Dica - principais códigos de formatação

Os códigos mais comuns do strftime e do strptime são %d (dia), %m (mês), %Y (ano com 4 dígitos), %H (hora), %M (minuto) e %S (segundo).

JSON: salvando dados estruturados#

O JSON é o formato mais usado para troca de dados entre programas e na web. O módulo json converte entre dicionários e listas do Python e o texto no formato JSON:

import json

personagem = {
    "nome": "Rei Arthur",
    "filme": "Monty Python em Busca do Cálice Sagrado",
    "tem_cavalo": False,
    "cavaleiros": ["Lancelot", "Galahad", "Robin"],
}

# dict -> string JSON
texto_json = json.dumps(personagem, indent=2, ensure_ascii=False)
print(texto_json)

# string JSON -> dict
de_volta = json.loads(texto_json)
print(de_volta["nome"])   # Rei Arthur

Para ler e gravar direto em arquivos, use json.dump() e json.load():

# Grava o dicionário em um arquivo .json
with open("personagem.json", "w", encoding="utf-8") as f:
    json.dump(personagem, f, indent=2, ensure_ascii=False)

# Lê o arquivo de volta para um dicionário
with open("personagem.json", "r", encoding="utf-8") as f:
    dados = json.load(f)

Dica - JSON legível e com acentos

Use indent=2 para gerar um JSON identado (mais fácil de ler) e ensure_ascii=False para manter acentos e caracteres especiais em vez de códigos como á.

Repare no padrão: dumps e loads (com “s” de string) trabalham com texto, enquanto dump e load trabalham diretamente com arquivos.

CSV: tabelas e planilhas#

O CSV (Comma-Separated Values) guarda dados em forma de tabela, com uma linha por registro e os valores separados por vírgula. É o formato que planilhas como o Excel exportam.
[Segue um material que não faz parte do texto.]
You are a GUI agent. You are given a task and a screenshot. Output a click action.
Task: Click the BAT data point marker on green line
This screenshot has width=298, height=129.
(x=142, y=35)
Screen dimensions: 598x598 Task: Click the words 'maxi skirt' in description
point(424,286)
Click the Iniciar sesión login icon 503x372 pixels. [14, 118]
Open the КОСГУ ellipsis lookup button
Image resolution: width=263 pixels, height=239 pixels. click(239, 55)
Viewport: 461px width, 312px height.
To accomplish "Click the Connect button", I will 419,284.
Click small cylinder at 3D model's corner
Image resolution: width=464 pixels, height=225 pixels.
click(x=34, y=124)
O módulo csv lê e escreve esses arquivos:

import csv

filmes = [
    ["titulo", "ano"],
    ["Em Busca do Cálice Sagrado", 1975],
    ["A Vida de Brian", 1979],
    ["O Sentido da Vida", 1983],
]

# Escrevendo (newline="" evita linhas em branco extras)
with open("filmes.csv", "w", newline="", encoding="utf-8") as f:
    escritor = csv.writer(f)
    escritor.writerows(filmes)

# Lendo de volta
with open("filmes.csv", "r", encoding="utf-8") as f:
    leitor = csv.reader(f)
    for linha in leitor:
        print(linha)

Saída:

['titulo', 'ano']
['Em Busca do Cálice Sagrado', '1975']
['A Vida de Brian', '1979']
['O Sentido da Vida', '1983']

Note que o CSV não guarda o tipo dos dados: o ano 1975 volta da leitura como a string '1975'. Quando cada coluna tem um nome, csv.DictReader e csv.DictWriter deixam o código mais claro, lendo cada linha como um dicionário.
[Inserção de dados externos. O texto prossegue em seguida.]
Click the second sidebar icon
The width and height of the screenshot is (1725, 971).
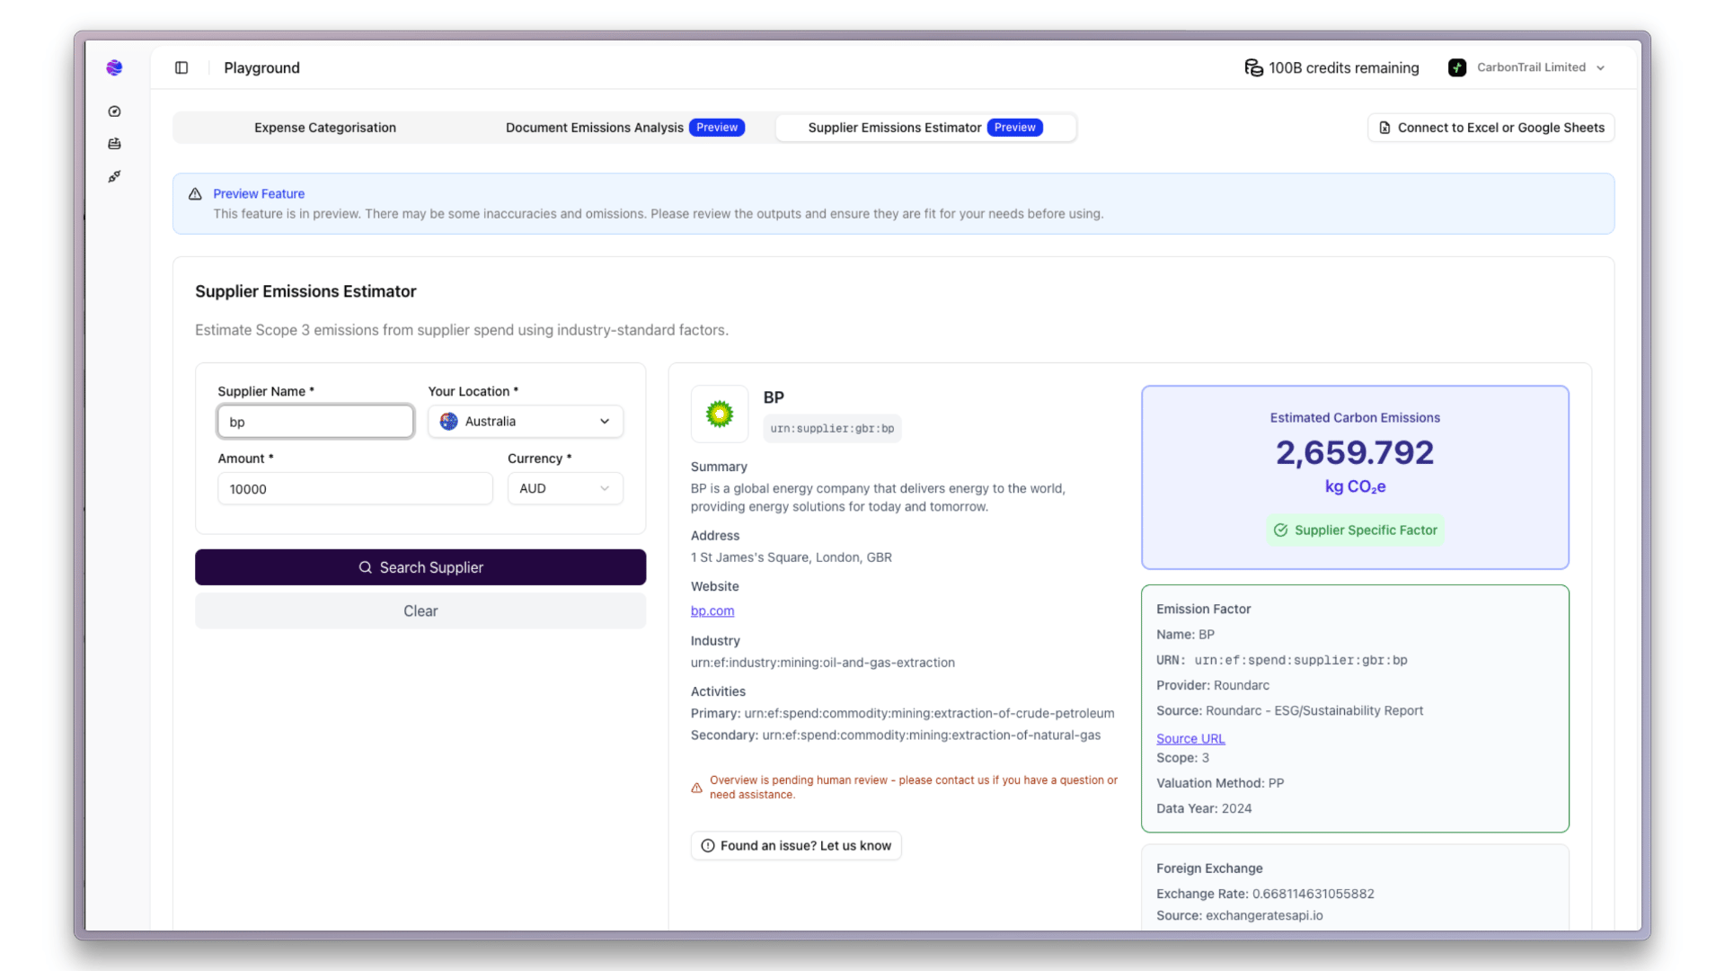[x=114, y=144]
Para ir além - a biblioteca pandas

Para análises mais sérias de tabelas (filtros, estatísticas, gráficos), a biblioteca pandas é o padrão da área. O módulo csv da biblioteca padrão é suficiente para tarefas simples e não exige instalação.

Módulos, pacotes e ambientes virtuais#

À medida que os programas crescem, deixamos de escrever tudo em um único arquivo. Organizamos o código em módulos e pacotes, e reaproveitamos bibliotecas escritas por outras pessoas.

Módulos: reaproveitando código#

Um módulo é simplesmente um arquivo .py. Já usamos vários módulos da biblioteca padrão, como o random e o datetime. Para usar um módulo, basta importá-lo:

import math

print(math.sqrt(16))    # 4.0
print(math.pi)          # 3.141592653589793

Podemos importar apenas o que precisamos, ou dar um apelido com as:

from math import sqrt, pi     # importa nomes específicos
import numpy as np            # apelido, comum em bibliotecas

Criando o seu próprio módulo#

Qualquer arquivo .py seu também é um módulo. Suponha um arquivo saudacoes.py:

# saudacoes.py
def ola(nome):
    return f"Olá, {nome}!"

PI = 3.14159

Em outro arquivo, na mesma pasta, você o importa pelo nome (sem o .py):

import saudacoes

print(saudacoes.ola("Arthur"))   # Olá, Arthur!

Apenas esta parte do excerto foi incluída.